Women in the Nevada legislature, the only one with a female majority, brought focus to the issue, Spearman said.

“There’s no doubt that it would not have gotten done [in 2020] had women not held power,” she said.

That bill and others addressing the disproportionate number of Black women who die in childbirth and designating areas for nursing mothers, for example, “sailed through because we had women on the committees who understood what they were talking about,” Spearman said.

A similar birth control bill was sponsored in Virginia in 2017 by state Rep. Eileen Filler-Corn, a Democrat. Over the next few years, Filler-Corn also took on other women’s issues. She successfully put into law a requirement that campus police investigating sexual assault crimes undergo sensitivity training, and stopped internal ultrasound requirements as a prerequisite to abortions.

Filler-Corn is now the speaker. She presided over the House of Delegates when Virginia became the 38th and final state to ratify the Equal Rights Amendment to the U.S. Constitution in 2020.
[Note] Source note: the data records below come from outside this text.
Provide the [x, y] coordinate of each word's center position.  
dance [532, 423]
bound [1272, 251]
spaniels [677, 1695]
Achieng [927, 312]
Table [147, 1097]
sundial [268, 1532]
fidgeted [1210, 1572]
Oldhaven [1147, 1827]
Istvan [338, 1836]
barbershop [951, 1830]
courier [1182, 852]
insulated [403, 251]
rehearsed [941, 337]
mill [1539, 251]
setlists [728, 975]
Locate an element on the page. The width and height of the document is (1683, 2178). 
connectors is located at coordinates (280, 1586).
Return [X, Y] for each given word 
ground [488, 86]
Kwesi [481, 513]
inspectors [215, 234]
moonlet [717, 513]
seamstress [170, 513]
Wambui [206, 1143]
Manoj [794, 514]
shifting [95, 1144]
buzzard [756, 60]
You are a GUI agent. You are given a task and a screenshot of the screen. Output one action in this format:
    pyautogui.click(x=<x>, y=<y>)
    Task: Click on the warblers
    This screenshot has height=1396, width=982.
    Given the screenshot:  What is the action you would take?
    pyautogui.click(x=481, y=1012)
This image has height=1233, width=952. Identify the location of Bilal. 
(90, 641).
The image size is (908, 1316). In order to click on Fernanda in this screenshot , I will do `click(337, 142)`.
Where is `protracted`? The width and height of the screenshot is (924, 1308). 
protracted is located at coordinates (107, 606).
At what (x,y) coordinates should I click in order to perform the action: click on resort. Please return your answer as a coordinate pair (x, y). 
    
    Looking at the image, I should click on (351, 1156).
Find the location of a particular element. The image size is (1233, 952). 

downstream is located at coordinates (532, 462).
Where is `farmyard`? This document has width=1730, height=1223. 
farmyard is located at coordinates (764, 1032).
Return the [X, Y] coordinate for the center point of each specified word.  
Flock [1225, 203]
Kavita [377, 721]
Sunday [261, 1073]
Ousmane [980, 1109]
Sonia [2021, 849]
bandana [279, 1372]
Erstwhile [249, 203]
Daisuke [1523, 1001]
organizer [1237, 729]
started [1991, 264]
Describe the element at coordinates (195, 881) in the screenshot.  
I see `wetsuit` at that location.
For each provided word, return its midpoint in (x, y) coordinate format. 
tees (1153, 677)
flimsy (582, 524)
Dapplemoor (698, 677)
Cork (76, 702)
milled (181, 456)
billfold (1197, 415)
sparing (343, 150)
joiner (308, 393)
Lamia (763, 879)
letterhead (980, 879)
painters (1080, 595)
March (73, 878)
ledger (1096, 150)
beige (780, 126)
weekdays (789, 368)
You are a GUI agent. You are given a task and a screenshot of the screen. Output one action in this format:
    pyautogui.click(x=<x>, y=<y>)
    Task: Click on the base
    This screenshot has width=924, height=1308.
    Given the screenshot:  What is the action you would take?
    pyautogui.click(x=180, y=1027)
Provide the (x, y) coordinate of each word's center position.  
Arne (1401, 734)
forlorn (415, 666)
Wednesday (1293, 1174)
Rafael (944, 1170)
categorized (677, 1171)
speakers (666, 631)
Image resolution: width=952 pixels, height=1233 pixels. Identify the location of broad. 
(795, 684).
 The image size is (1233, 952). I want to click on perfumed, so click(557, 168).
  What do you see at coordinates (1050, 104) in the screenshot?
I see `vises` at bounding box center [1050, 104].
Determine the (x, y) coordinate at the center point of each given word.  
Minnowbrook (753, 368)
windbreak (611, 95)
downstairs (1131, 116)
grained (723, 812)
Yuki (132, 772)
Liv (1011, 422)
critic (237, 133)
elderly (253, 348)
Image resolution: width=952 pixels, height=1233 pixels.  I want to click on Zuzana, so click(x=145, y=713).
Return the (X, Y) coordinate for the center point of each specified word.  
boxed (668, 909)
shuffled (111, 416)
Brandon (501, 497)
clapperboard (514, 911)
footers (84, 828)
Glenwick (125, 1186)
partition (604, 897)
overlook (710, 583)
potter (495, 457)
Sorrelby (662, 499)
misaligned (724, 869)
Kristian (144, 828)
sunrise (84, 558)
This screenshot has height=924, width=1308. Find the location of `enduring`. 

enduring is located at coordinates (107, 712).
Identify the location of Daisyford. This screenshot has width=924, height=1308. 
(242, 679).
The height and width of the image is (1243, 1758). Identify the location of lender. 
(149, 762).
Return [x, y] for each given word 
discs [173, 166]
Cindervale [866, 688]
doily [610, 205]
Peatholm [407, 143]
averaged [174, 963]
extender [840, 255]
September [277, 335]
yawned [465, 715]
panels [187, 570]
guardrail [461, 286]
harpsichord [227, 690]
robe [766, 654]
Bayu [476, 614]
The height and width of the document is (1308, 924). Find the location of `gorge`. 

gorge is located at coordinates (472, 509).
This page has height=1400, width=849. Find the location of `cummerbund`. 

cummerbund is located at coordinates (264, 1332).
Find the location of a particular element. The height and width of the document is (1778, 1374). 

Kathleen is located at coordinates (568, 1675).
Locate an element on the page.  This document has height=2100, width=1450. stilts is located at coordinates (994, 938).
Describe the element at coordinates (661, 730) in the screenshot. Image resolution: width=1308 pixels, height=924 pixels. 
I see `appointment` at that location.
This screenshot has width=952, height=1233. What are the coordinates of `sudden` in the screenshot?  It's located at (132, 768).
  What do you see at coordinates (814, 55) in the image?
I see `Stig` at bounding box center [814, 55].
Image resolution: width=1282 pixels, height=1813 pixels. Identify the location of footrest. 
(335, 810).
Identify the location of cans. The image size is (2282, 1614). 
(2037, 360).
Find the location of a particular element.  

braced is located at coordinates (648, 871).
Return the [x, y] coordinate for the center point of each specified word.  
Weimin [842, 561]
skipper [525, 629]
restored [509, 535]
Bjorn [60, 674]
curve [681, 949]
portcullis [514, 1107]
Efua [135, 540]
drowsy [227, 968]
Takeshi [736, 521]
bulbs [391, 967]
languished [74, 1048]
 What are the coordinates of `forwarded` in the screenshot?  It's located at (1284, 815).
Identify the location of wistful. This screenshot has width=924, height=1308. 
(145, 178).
While the ERA is hung up in court over an expired time period for ratification, Filler-Corn’s rise and Spearman’s clout epitomize the power now wielded by the record number of women serving in state legislatures this year: They make up about 30% of the lawmakers, up from 25% in 2018. But even more important than the raw numbers is the fact that women have gained real leadership power—the right to set agendas, mold legislation to their liking and use their leverage to get bills passed.

At present, 87 women serve in leadership roles nationwide—speaker of the House, president of the Senate, speaker pro tempore, Senate president pro tempore or majority or minority leader, according to the National Conference of State Legislatures.

“It’s important to get more women in legislatures overall, but also into positions of power where they also get to set the agenda,” said Kelly Dittmar, director of research at the Center for American Women and Politics at Rutgers University. “We spend a lot of time talking about what they add to the conversation; these women in leadership get to determine what conversations are had.”

Besides Filler-Corn, five other women serve as speakers, in Maryland, Minnesota, Oregon, Vermont and Washington. All are Democrats. In 10 states there are no women in leadership.

Approximately 2,259 women serve in the 50 state legislatures. Of those, 1,509 are Democrats, 729 are Republicans, seven belong to a third party and 14 are nominally nonpartisan because they serve in the Nebraska unicameral legislature where the seats are not assigned by party.

Nevada tops the list, with more than half of its lawmakers—60.3%—being women. West Virginia is last, at 12% female. Most of the Southern states have few women lawmakers, while states in New England and the West generally have the highest percentages of women in the legislature.